» What you need to do:
Determine how many lines in the listing contain the string "Online". Only that number goes in the answer.

» Records supplied:
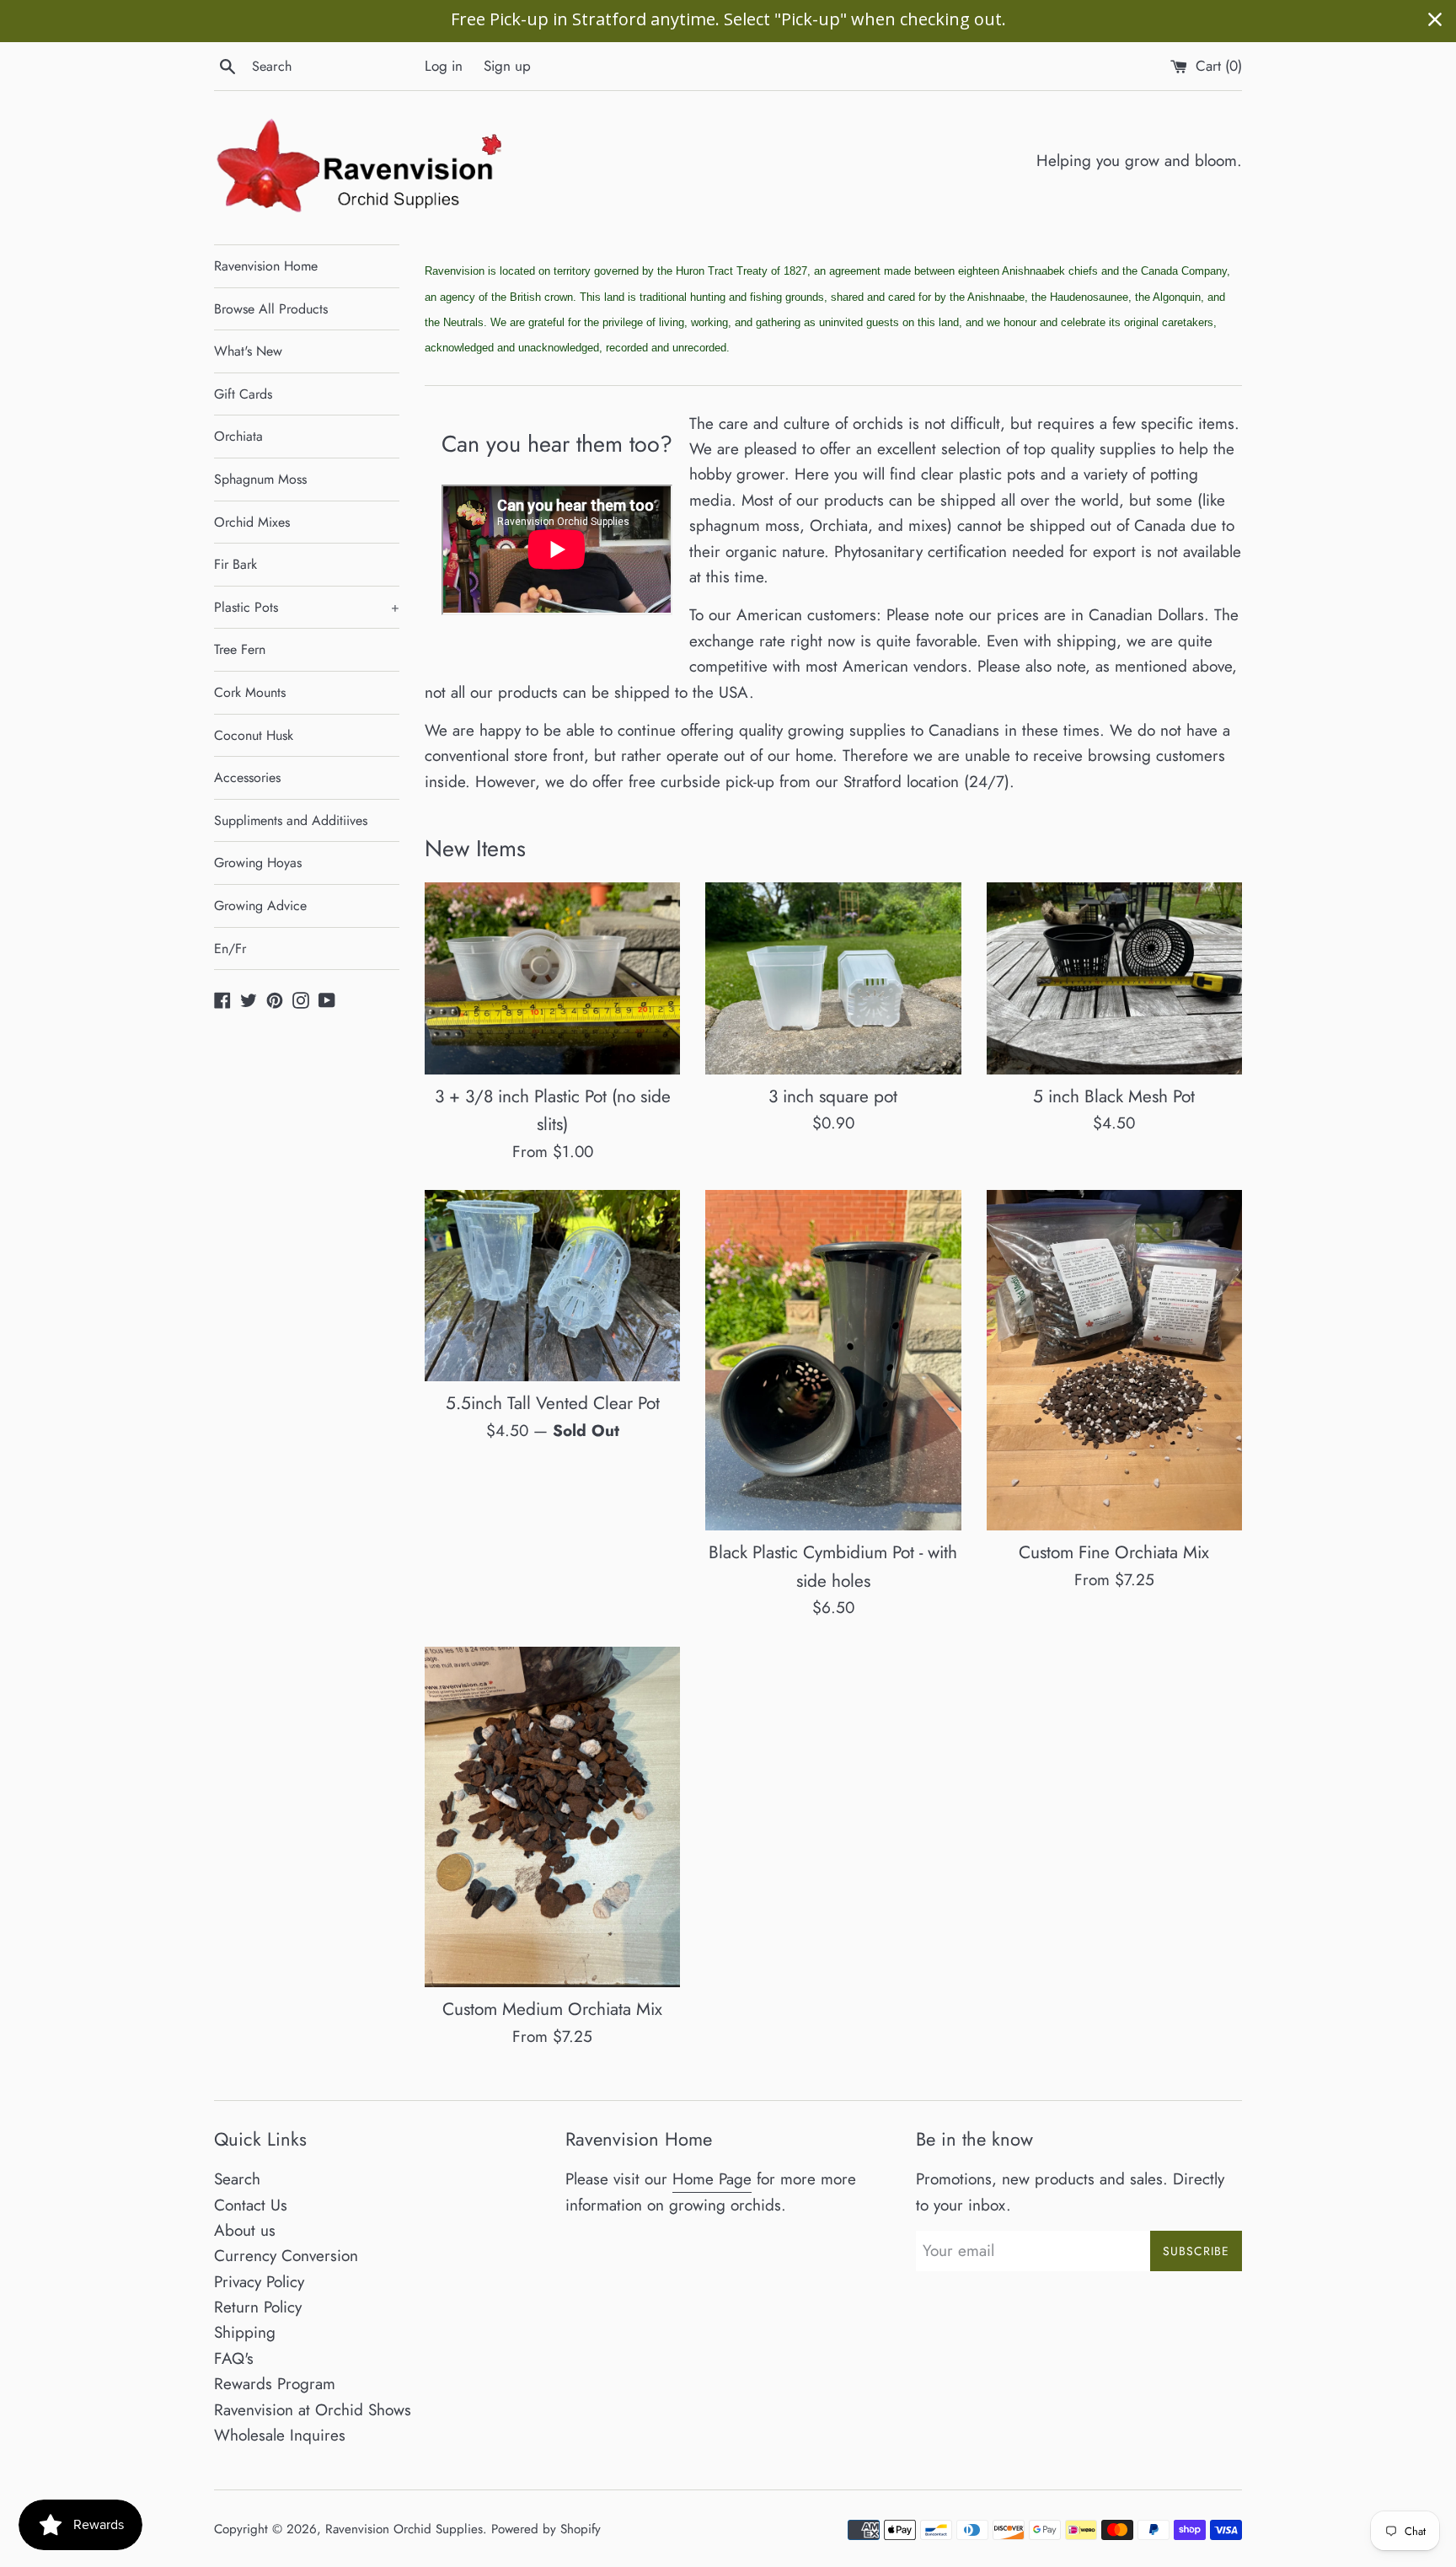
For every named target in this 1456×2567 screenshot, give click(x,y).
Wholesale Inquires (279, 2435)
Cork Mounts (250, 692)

==

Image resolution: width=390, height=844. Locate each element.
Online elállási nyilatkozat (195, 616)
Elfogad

---

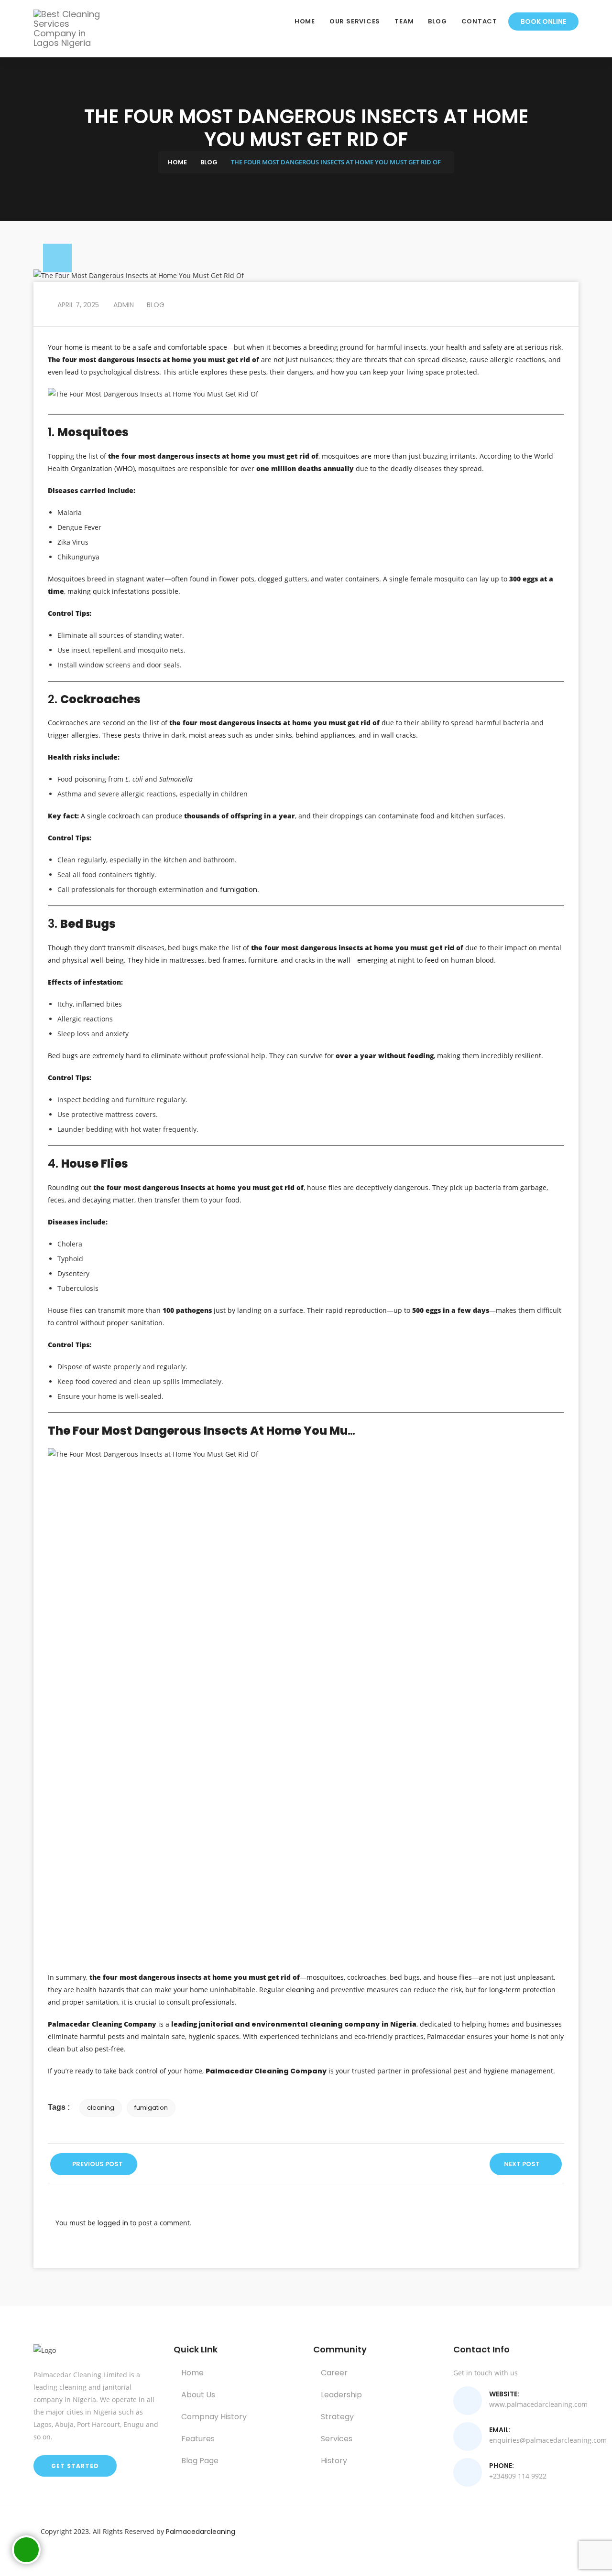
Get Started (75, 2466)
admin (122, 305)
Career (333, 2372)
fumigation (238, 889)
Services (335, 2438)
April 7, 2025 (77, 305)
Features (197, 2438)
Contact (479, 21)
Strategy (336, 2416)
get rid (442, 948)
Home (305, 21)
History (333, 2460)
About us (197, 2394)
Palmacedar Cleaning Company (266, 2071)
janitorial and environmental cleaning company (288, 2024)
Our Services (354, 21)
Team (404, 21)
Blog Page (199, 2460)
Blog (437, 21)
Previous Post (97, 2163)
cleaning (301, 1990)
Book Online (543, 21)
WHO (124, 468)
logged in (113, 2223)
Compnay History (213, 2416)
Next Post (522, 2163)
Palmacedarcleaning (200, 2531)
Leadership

» Answer area:
2